Experimental design and results of the central composite design (CCD) for the recovery of elastase (Y)

No.	Coded level		Real values		Y (%)
	x1	x2	X1	X2
16	−1	−1	21.2	9.8	71.2
17	1	−1	25.2	9.8	76.8
18	−1	1	21.2	13.8	72.9
19	1	1	25.2	13.8	69.8
20	−1.41421	0	20.4	11.8	76.5
21	1.41421	0	26.0	11.8	68.8
22	0	−1.41421	23.2	9.0	67.4
23	0	1.41421	23.2	14.6	60.0
24	0	0	23.2	11.8	89.8
25	0	0	23.2	11.8	87.6
26	0	0	23.2	11.8	90.6
27	0	0	23.2	11.8	88.9
28	0	0	23.2	11.8	90.0

X ₁: Concentration % (w/w) of PEG 2 000; X ₂: Concentration % (w/w) of KH₂PO₄-K₂HPO₄; Y: Recovery of elastase (%); x ₁=(X ₁−23.2)/2.0; x ₂=(X ₂−11.8)/2.0. The experiments were conducted in triplicate, with Y being the average value

Table 6.

ANOVA results for elastase recovery (Y) obtained by CCD

Regression	DF	Type I sum of squares	R-square	F-ratio	Prob>F
Linear	2	39.9	0.0303	1.95	0.2128
Quadratic	2	1185.6	0.9009	57.88	0.0000
Cross product	1	18.9	0.0144	1.85	0.2162
Total regress	5	1244.4	0.9455	24.30	0.0003

The three-dimensional graph obtained from the calculated response surface is shown in Fig.4. The three-dimensional response surface profile of PEG 2-000 and KH₂PO₄-K₂HPO₄ concentrations against recovery of elastase can further explain clearly the results of the statistical and mathematical analyses.
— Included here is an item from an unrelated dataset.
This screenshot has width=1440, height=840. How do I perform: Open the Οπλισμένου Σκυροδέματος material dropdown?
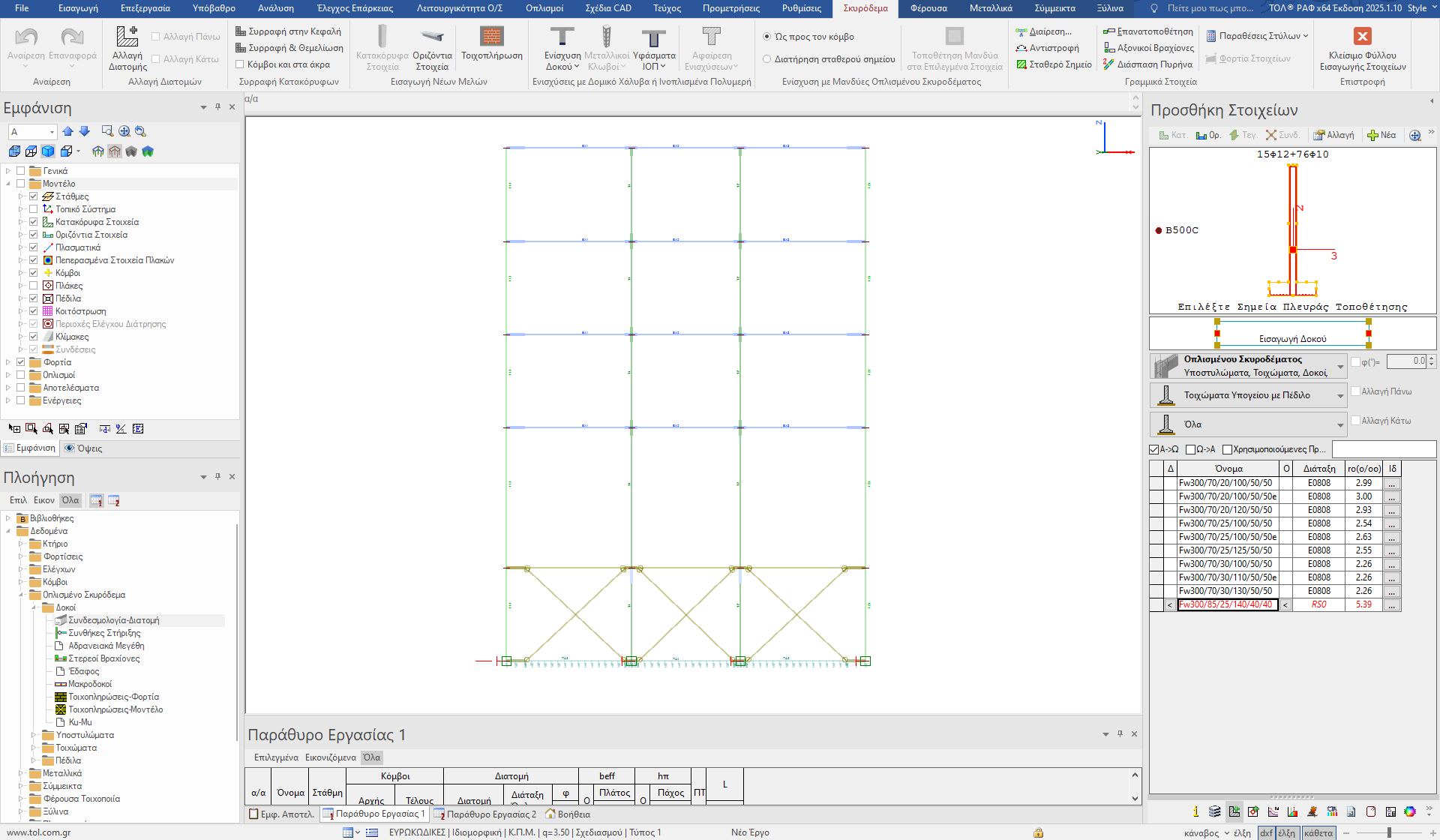coord(1340,366)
It was evident from the plot that recovery of elastase reached its maximum at a combination of coded level −0.043 (x ₁) and −0.055 (x ₂). This reconfirms that the fitted surface has a maximum point that was 23.1% for PEG 2 000 and 11.7% for KH₂PO₄-K₂HPO₄. The model predicted a maximum response of 89.5% for this peak. In order to validate these results, experimental validations were done using a system involving this maximum point, and an average recovery value of 89.9% (N=4) was obtained. The good correlation between these two results confirmed the validity of the response model and the model was proven to be adequate. However, purification factor (average value 1.7) still needs to be improved. The corresponding experimentations are being researched further.

Fig. 4.

Response surface plot of the effect of PEG concentration (x ₁) and KH₂PO₄-K₂HPO₄ concentration (x ₂) on elastase recovery

CONCLUSION

A simple process for extraction and purification of elastase from Bacillus sp. EL31410 fermentation culture was developed. Extraction of elastase in PEG/salt ATPS with high recovery was successfully proved to be a rapid and convenient method that integrated elastase extraction with cell removal. This procedure of extracting elastase using PEG/salt ATPS is an economic approach to large-scale elastase recovery. Statistical experimental designs proved to be useful tools in optimizing elastase extraction in PEG/salt ATPS. The system compositions, PEG 2 000 and KH₂PO₄-K₂HPO₄, strongly affected elastase recovery. The optimal ATPS for elastase extraction from the culture was 23.1% (w/w) PEG 2 000 and 11.7% (w/w) KH₂PO₄-K₂HPO₄ at pH 7.5. In addition to establishing optimal extraction parameters for process operation, the present methodology also makes it possible to predict the elastase recovery when the system is disturbed in some way.